Even though Christmas is “the most wonderful time of the year” and the world seems awash with cheerfulness, color and lights, the holidays can be sad for some.
It’s sad for some because of the death of a loved one or because it can be a reminder of the broken family someone comes from or because someone is sick and dying or a myriad of other reasons. Often, the result is a feeling of emptiness and absence in what is not but could be or should be.
Last year my family experienced the loss of a beloved member of our family two days before Thanksgiving. The feelings of sadness and emptiness were present through the holidays of Thanksgiving and Christmas and for many days afterward. It was hard to remember sometimes, and especially during holidays like Christmas, that God is with us in those moments of sadness.
Emmanuel, God is With Us
When Christmas is celebrated and discussed in our faith, we think of the joy and wonderful things that God gave humanity with the birth of Christ. For many, it is easy to excitedly proclaim “Oh come, oh come, Emmanuel!”

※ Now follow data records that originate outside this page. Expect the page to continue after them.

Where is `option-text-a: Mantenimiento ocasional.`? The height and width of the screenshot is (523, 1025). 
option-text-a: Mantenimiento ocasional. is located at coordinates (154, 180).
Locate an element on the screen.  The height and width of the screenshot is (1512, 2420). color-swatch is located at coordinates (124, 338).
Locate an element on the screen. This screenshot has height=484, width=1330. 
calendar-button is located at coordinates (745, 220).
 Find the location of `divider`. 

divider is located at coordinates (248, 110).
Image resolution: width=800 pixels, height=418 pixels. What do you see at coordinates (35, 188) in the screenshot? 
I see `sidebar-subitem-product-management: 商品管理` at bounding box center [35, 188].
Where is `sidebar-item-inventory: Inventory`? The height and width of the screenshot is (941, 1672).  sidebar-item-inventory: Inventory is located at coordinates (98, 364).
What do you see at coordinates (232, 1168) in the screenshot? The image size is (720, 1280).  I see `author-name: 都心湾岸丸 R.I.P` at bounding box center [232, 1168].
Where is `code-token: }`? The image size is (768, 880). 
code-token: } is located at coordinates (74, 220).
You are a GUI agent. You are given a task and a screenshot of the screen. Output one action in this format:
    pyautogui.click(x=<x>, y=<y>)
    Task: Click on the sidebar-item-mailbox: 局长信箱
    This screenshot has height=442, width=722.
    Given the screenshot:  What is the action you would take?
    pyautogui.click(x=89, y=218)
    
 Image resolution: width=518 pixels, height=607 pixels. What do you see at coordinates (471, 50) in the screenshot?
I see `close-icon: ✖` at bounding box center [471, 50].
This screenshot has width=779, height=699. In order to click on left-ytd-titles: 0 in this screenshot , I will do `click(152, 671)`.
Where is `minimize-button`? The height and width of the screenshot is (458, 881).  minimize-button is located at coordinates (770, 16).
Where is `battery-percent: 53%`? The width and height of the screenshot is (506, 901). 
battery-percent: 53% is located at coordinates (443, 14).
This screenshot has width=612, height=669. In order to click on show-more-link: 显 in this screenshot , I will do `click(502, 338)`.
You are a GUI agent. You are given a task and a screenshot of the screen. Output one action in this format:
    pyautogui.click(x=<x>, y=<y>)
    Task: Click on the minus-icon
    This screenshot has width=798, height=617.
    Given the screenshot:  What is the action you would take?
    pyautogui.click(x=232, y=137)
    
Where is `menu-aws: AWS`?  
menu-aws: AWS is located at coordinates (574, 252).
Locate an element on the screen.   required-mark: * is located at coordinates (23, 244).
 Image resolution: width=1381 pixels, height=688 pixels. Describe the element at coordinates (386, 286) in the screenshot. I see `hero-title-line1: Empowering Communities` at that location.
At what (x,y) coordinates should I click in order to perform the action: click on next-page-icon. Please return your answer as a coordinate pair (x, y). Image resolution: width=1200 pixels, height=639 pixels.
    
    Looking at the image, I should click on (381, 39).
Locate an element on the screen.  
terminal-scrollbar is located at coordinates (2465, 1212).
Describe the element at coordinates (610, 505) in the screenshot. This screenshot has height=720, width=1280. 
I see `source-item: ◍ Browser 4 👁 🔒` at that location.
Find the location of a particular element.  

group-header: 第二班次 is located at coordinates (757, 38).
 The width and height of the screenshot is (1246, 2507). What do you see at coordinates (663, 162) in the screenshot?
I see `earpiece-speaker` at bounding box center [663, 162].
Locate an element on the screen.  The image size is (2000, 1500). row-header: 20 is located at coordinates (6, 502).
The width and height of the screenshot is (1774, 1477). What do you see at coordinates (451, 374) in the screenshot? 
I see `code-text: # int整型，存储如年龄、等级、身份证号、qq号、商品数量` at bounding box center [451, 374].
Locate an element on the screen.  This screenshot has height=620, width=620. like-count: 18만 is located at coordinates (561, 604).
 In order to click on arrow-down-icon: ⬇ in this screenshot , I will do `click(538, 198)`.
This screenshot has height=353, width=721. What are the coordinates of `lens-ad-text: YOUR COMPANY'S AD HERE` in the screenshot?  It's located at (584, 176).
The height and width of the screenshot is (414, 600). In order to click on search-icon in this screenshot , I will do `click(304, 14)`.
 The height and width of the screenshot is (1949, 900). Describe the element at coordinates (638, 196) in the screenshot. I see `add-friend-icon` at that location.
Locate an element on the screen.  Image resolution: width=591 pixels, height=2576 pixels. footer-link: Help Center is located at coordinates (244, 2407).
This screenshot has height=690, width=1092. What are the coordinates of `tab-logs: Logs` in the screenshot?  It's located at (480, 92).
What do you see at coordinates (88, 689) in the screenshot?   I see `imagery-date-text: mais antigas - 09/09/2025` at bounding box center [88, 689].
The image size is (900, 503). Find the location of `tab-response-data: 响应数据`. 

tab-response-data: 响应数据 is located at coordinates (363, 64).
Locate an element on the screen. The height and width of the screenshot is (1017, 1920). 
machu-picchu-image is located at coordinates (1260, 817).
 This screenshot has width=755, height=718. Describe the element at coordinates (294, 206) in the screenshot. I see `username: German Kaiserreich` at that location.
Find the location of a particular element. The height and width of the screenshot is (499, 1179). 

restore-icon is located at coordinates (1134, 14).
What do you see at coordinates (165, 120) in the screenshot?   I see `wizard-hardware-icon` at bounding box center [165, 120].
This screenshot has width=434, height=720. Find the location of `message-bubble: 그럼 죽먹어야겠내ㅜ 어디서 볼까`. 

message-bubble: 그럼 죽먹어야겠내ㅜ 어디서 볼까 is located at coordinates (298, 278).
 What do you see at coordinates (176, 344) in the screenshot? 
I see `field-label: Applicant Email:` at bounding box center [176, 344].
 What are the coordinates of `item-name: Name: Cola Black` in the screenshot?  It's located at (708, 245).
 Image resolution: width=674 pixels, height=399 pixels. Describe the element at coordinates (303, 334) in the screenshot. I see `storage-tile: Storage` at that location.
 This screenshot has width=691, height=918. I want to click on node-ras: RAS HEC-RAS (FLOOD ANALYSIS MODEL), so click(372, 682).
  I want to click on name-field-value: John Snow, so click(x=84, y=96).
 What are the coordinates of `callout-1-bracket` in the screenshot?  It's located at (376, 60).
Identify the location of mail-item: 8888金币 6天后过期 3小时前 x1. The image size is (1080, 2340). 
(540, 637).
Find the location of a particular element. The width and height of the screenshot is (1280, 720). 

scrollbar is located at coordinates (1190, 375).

Yet in the midst of sadness, it is difficult to celebrate with anticipation the coming of Emmanuel. It’s not easy to comprehend that Emmanuel means “God is with us.” Yes, we may know what Emmanuel means, but to comprehend Emmanuel in our lives is different and difficult. Especially when we are full of sadness.
We forget that Emmanuel means that God is really and truly with us in every moment of both joy and sorrow. We forget that the celebration of Christmas is more than just the celebration of the birth of Christ, it is a celebration of the suffering and death of Christ 33 years after his birth. And we forget that suffering and death is part of our reality here on earth too.
Celebrating Death with Emmanuel
A couple of weeks ago we celebrated the anniversary of my uncle’s passing with mixed emotions of sadness of missing him but joy that he is with God. We still miss him and will always feel a sense of emptiness at his absence, especially during the holidays. I understand the difficulties reconciling a season of joy with a personal season of sadness.
Last year I wasn’t really able to focus on Advent being a time of preparation for the coming of Christ’s birth because of my uncle’s death. Instead, I just asked God to be with me, unknowingly living the word Emmanuel in my Advent preparation and prayer. So this year part of my Advent prayer has been to focus on Emmanuel. To focus on and be aware of God being with me and me with him.
And I challenge you to do the same.
Reach out to someone who may be struggling with sadness during the holiday season and help them see Emmanuel through you.